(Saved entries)
^^^^^^^^^^^^^^^^

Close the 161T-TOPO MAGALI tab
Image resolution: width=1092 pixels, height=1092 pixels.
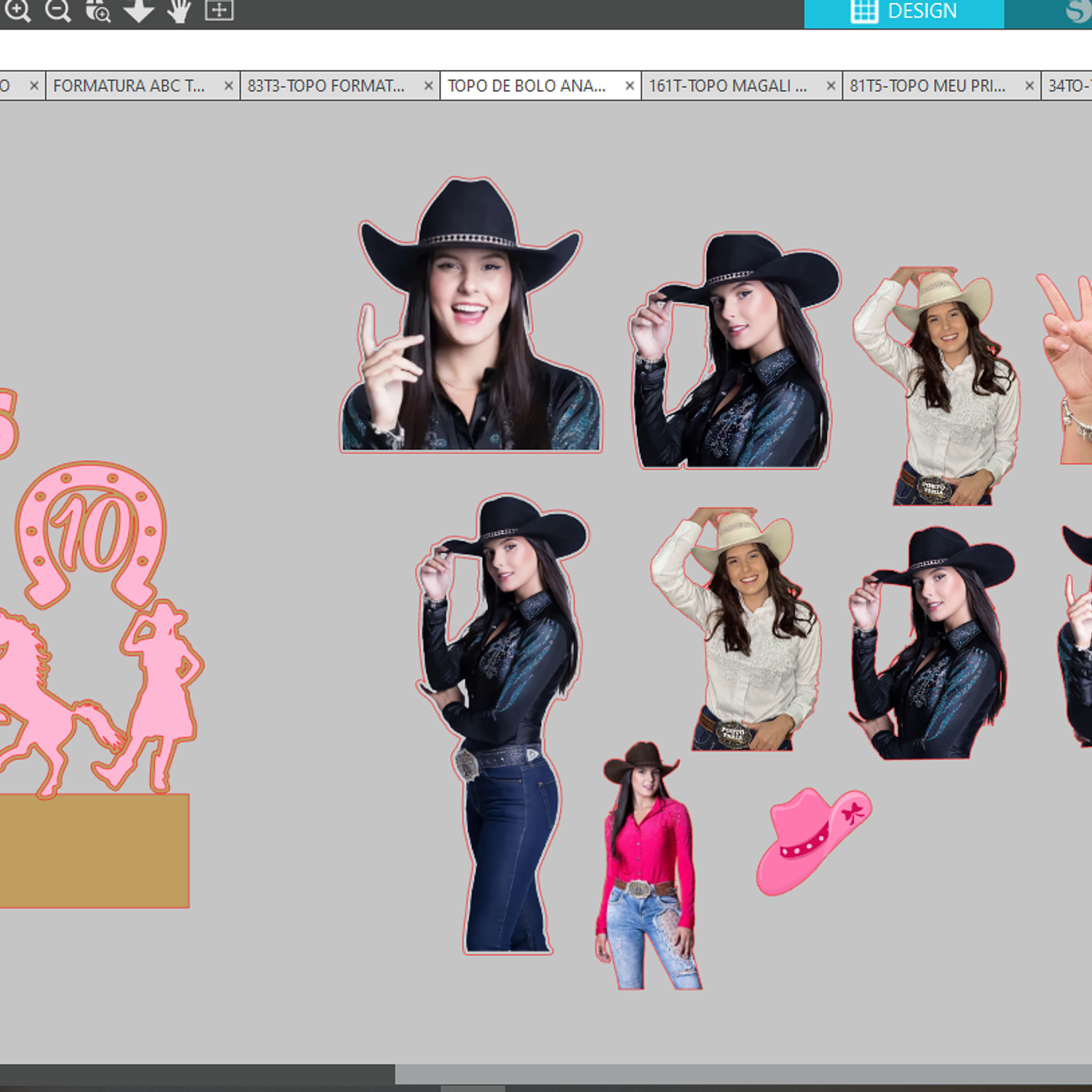831,86
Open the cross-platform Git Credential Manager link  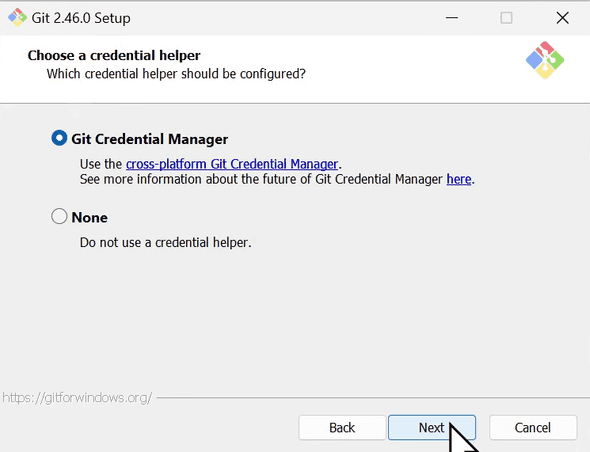(232, 164)
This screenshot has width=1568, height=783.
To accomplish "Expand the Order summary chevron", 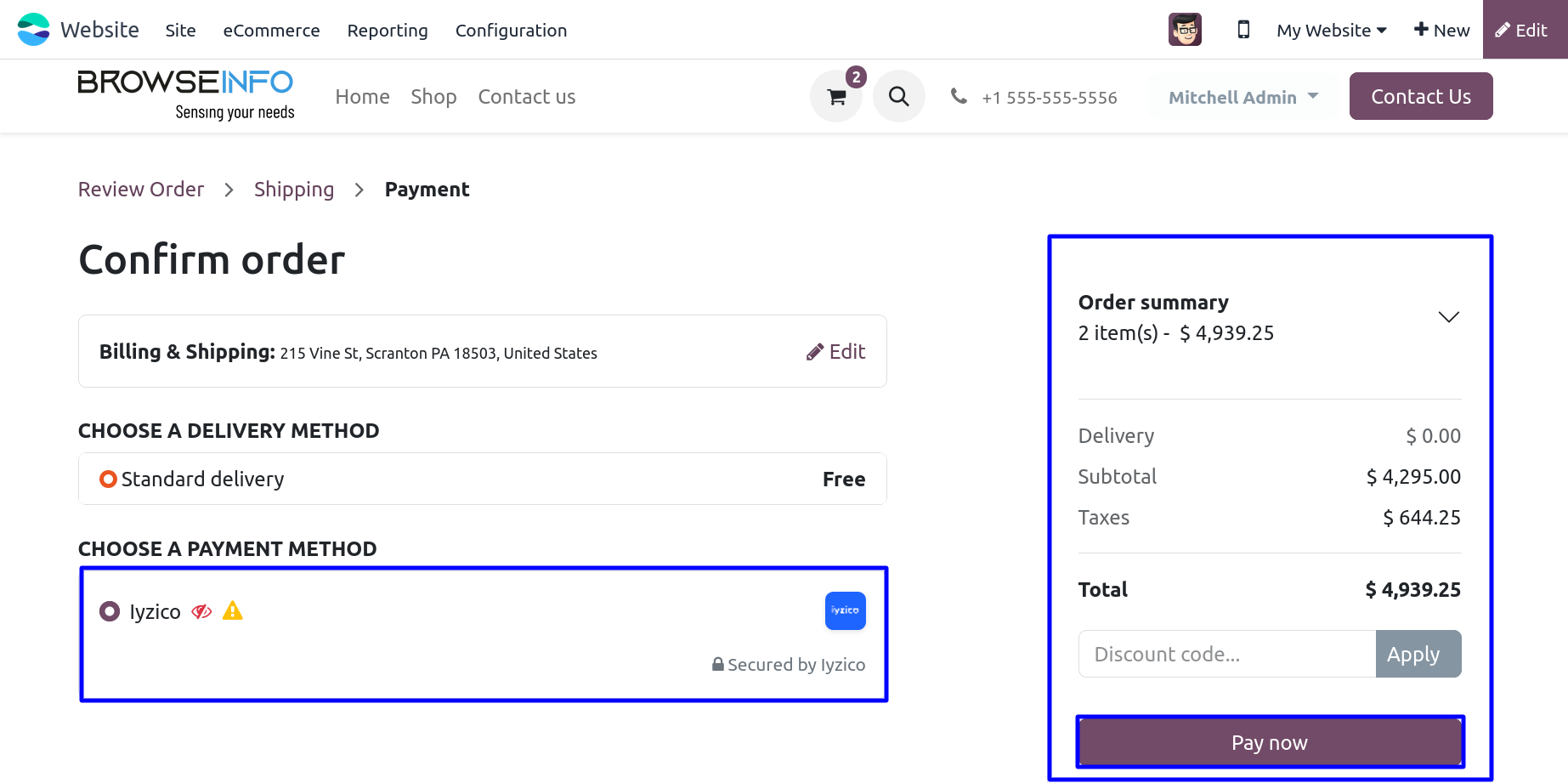I will [x=1449, y=317].
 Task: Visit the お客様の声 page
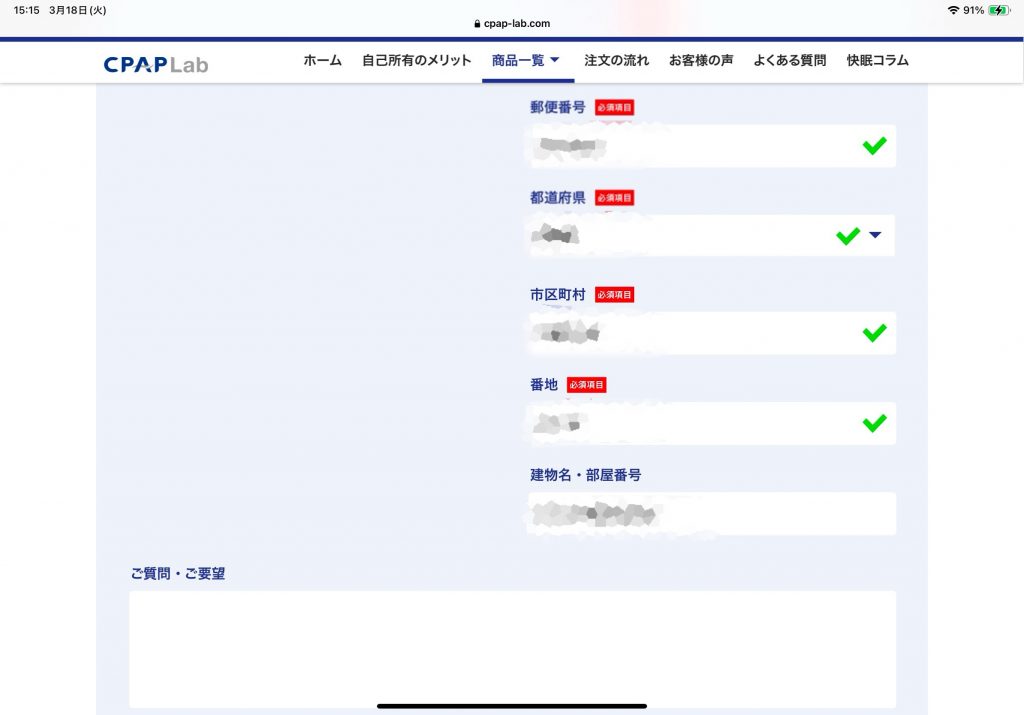(x=700, y=60)
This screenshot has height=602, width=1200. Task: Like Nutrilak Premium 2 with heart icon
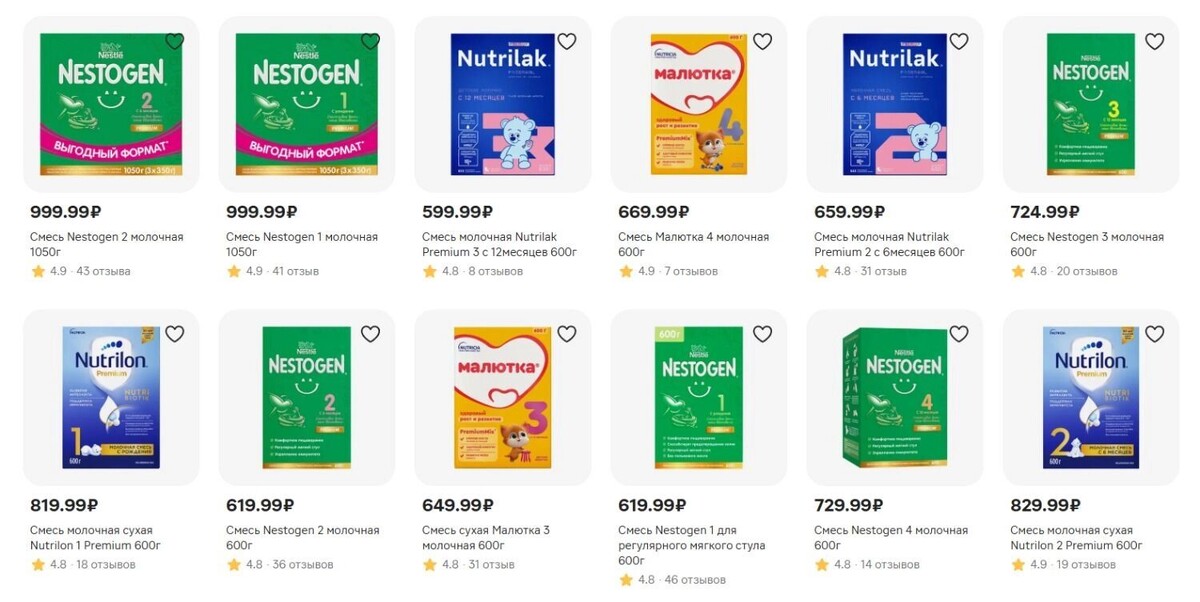(x=958, y=41)
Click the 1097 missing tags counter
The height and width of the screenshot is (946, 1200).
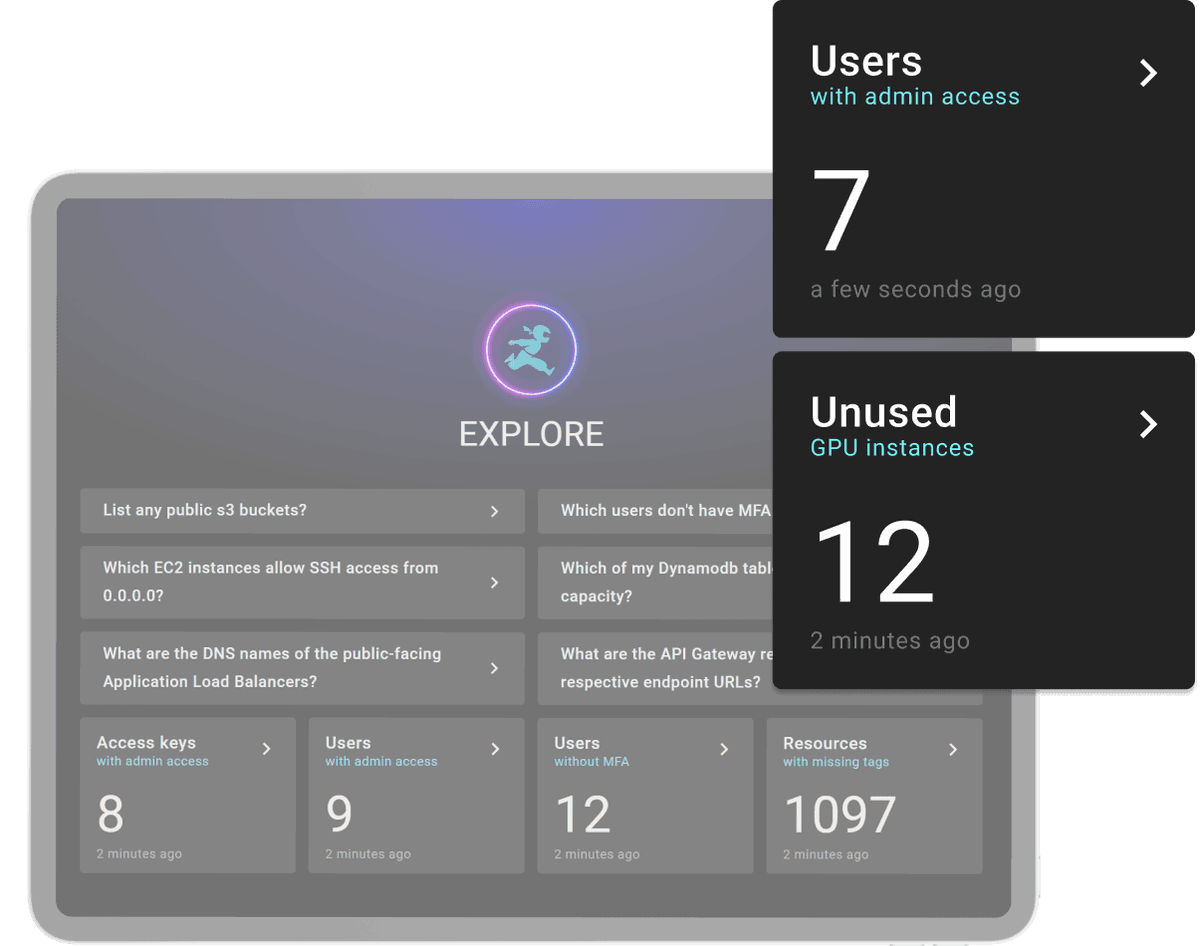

^^^^^^^^^^^^^^^^

*What is being asked*
A word-for-word repeat of the lines from the line with "Task: Visit the お客様の声 page" to the last line of the data, both ends included and pictures left out, is all that should appear.

*Answer to this problem*
 Task: Visit the お客様の声 page
(x=700, y=60)
This screenshot has height=602, width=1200. Task: Like Nutrilak Premium 2 with heart icon
(x=958, y=41)
Click the 1097 missing tags counter
The height and width of the screenshot is (946, 1200).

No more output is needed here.